[Stored data entries]
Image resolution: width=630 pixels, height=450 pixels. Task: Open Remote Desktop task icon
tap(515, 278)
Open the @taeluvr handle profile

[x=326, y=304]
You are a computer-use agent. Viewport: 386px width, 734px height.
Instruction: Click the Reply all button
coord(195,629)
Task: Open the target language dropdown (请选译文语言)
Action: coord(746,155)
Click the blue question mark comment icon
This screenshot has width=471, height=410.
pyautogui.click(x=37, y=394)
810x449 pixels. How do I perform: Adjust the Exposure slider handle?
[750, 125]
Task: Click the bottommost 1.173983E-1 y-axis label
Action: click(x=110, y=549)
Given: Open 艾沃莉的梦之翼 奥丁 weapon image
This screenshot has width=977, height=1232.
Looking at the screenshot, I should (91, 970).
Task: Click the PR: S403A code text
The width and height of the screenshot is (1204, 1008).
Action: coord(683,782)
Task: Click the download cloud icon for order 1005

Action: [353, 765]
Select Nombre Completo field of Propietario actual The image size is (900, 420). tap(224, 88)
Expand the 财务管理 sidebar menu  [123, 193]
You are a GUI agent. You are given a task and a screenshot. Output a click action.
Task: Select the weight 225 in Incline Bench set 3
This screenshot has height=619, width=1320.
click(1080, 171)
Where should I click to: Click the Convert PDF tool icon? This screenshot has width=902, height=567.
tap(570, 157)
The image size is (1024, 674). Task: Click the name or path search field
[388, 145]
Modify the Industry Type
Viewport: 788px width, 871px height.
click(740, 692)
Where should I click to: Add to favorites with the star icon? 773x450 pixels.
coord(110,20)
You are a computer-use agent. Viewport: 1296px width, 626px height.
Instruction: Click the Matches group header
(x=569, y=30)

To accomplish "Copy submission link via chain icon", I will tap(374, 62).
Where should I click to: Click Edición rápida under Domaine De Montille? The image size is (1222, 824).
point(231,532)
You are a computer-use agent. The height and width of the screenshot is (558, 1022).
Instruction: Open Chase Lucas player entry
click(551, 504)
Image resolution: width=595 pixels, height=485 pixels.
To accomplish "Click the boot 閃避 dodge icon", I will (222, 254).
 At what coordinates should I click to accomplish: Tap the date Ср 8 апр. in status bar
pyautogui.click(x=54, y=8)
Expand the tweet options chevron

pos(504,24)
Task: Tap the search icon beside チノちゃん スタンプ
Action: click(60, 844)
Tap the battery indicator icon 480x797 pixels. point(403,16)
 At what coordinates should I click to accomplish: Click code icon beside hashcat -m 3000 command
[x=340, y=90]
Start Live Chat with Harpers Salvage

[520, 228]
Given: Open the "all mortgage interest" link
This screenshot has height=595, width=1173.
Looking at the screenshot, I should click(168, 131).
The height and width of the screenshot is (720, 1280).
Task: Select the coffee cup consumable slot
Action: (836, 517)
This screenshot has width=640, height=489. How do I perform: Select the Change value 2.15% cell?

= What is expected =
Among the lines above, return those that contain the string "link".

= Response to the exercise =
To accomplish "Copy submission link via chain icon", I will tap(374, 62).
Given: Open the "all mortgage interest" link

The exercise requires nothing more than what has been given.